(Stored records)
◆ ◆ ◆

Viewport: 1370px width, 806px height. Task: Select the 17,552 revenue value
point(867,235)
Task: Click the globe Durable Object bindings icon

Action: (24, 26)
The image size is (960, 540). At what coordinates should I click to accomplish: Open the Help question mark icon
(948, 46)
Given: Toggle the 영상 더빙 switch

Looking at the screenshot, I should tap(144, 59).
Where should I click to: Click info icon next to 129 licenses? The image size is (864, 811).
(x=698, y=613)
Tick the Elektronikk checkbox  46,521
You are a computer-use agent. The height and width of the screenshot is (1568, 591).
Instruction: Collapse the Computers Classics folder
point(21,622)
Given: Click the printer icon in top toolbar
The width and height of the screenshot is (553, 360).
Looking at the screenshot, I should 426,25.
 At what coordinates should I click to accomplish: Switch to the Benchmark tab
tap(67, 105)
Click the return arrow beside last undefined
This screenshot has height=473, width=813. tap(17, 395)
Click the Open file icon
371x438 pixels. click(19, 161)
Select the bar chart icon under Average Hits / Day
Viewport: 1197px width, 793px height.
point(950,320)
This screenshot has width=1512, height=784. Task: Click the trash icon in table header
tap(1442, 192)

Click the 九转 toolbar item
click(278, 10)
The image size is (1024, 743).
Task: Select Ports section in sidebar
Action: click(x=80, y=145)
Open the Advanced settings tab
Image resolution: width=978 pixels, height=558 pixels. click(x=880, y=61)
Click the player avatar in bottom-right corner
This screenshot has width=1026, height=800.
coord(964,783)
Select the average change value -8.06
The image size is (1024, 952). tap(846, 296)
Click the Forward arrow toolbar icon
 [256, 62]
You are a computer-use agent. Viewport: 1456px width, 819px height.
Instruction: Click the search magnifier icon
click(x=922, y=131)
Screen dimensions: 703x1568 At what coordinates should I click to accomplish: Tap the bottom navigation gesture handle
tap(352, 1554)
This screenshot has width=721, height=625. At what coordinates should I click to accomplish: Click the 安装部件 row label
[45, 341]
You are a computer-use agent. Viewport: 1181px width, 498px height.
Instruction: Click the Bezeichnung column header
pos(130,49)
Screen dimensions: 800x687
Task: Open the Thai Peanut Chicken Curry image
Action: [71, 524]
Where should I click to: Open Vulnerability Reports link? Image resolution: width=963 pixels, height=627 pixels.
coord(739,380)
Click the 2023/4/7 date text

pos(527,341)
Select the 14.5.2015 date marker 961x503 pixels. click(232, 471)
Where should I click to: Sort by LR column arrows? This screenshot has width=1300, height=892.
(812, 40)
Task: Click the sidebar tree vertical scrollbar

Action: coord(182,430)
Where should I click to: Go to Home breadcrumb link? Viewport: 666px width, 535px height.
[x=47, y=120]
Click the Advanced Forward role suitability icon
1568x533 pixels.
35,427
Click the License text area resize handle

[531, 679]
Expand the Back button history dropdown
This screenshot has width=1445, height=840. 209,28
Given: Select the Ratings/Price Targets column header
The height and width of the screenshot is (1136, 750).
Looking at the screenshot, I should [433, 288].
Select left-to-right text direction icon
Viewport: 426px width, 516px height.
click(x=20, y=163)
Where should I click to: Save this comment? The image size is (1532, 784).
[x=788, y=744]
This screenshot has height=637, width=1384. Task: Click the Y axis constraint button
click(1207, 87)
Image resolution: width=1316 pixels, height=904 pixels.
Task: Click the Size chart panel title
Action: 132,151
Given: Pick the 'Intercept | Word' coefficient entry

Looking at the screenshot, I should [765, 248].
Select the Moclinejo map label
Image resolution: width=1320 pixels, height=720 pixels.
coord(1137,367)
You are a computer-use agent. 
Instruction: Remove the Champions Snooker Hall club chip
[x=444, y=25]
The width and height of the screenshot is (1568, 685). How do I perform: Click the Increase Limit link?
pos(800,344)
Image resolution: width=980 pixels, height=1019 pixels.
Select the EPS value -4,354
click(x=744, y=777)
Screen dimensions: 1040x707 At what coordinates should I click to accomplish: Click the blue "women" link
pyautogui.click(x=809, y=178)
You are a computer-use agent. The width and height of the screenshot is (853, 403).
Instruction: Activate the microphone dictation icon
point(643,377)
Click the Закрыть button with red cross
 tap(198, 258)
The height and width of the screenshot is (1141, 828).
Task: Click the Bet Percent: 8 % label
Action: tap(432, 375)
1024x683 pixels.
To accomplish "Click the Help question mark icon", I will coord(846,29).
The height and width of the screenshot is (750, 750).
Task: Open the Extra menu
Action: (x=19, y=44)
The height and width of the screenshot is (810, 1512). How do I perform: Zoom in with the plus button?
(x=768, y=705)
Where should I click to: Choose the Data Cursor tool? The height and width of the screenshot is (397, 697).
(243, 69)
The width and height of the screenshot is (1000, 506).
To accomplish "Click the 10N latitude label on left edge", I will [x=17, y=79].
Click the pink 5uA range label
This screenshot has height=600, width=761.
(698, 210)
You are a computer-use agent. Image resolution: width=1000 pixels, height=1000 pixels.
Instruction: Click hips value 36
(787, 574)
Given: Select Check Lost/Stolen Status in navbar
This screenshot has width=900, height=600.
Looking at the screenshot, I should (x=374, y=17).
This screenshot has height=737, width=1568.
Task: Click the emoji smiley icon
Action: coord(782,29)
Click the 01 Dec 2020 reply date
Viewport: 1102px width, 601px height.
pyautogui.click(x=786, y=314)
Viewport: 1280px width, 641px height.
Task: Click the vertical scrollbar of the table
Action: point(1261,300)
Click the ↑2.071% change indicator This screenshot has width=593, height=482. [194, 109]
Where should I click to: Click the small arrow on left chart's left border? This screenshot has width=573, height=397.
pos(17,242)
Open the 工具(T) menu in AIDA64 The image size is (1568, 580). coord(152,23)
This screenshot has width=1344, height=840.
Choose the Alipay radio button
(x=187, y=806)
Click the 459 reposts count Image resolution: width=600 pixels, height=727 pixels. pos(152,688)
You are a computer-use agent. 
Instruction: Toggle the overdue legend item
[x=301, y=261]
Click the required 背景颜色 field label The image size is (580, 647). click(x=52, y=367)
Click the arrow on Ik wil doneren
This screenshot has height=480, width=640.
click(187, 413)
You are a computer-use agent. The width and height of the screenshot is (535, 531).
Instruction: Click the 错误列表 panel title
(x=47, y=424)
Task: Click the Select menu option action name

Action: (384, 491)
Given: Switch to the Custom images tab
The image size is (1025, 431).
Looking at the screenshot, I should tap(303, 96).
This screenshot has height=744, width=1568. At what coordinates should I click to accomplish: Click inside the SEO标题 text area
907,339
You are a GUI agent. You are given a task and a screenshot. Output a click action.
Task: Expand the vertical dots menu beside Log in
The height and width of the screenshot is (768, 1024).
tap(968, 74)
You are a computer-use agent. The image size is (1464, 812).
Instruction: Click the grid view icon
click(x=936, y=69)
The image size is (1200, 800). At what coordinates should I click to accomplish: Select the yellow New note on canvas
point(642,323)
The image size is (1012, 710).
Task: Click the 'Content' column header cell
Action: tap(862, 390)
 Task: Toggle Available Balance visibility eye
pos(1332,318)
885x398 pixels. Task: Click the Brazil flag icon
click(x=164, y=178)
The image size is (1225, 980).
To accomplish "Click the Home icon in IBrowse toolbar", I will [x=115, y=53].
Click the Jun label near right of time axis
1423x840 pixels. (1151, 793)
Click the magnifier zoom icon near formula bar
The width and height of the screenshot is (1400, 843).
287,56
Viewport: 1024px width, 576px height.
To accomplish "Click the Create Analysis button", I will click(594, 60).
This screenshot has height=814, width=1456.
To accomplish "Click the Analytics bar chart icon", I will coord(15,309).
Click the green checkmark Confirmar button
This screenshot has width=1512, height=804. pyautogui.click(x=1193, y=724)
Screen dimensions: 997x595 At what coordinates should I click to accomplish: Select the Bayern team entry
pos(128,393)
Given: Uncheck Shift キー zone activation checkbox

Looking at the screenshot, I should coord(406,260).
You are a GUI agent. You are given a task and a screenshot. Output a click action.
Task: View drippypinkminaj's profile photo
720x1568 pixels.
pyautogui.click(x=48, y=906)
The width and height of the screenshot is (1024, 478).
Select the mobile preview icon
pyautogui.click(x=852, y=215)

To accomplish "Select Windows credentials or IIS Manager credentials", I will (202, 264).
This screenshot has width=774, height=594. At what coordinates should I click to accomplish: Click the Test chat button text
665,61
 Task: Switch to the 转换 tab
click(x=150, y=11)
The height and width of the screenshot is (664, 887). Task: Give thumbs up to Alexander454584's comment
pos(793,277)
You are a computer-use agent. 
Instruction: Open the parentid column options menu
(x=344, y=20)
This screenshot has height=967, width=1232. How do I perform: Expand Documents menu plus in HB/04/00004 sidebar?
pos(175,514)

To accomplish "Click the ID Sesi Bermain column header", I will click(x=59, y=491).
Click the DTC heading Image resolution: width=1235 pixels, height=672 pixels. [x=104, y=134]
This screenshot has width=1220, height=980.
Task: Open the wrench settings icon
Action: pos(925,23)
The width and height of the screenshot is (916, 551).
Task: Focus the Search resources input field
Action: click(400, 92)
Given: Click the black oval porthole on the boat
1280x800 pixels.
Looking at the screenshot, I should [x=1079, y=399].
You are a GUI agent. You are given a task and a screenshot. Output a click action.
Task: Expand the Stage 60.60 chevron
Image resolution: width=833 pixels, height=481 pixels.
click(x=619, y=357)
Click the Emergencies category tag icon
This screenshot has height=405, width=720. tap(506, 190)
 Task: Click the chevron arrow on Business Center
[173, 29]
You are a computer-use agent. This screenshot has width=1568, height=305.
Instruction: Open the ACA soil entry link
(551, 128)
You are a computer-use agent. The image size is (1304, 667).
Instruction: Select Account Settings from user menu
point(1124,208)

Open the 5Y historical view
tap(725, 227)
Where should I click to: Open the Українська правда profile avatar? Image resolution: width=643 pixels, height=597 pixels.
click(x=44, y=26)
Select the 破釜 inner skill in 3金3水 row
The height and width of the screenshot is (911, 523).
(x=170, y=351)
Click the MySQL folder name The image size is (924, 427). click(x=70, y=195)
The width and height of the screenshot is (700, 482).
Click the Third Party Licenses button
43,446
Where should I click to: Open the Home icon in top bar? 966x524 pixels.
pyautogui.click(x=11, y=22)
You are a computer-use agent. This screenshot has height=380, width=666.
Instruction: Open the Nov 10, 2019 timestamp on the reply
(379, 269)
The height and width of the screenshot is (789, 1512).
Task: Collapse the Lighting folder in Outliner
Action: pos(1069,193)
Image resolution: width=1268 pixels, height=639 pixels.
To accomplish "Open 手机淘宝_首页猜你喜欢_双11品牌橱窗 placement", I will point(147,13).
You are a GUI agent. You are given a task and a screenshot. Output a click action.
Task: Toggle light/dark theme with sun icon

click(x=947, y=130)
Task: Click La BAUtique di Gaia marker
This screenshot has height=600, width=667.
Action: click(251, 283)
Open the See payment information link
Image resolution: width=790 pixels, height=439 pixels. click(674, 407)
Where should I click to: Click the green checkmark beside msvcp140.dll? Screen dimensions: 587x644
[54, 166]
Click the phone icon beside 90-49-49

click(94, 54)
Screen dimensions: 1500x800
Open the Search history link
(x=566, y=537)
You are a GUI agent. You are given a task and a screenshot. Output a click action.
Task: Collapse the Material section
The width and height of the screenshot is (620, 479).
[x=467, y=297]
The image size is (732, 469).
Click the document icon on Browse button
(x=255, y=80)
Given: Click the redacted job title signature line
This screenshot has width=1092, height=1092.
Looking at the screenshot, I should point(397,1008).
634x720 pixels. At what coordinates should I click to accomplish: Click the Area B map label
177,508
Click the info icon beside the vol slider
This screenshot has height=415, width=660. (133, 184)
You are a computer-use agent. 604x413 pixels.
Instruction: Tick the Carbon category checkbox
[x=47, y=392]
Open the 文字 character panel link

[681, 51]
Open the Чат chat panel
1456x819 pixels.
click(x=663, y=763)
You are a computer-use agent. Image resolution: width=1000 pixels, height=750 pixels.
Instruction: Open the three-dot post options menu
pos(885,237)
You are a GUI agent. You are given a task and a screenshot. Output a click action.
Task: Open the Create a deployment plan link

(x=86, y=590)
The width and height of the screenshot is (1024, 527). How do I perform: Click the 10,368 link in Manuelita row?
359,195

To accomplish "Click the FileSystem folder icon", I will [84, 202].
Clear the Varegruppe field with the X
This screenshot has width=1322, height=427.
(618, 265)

◆ ◆ ◆

**Problem to solve:**
Exactly the lines from the one holding "You are a computer-use agent. 604x413 pixels." through the end of the data are to be repeated, with both ends included.

**Task response:**
You are a computer-use agent. 604x413 pixels.
Instruction: Tick the Carbon category checkbox
[x=47, y=392]
Open the 文字 character panel link

[681, 51]
Open the Чат chat panel
1456x819 pixels.
click(x=663, y=763)
You are a computer-use agent. Image resolution: width=1000 pixels, height=750 pixels.
Instruction: Open the three-dot post options menu
pos(885,237)
You are a GUI agent. You are given a task and a screenshot. Output a click action.
Task: Open the Create a deployment plan link

(x=86, y=590)
The width and height of the screenshot is (1024, 527). How do I perform: Click the 10,368 link in Manuelita row?
359,195

To accomplish "Click the FileSystem folder icon", I will [84, 202].
Clear the Varegruppe field with the X
This screenshot has width=1322, height=427.
(618, 265)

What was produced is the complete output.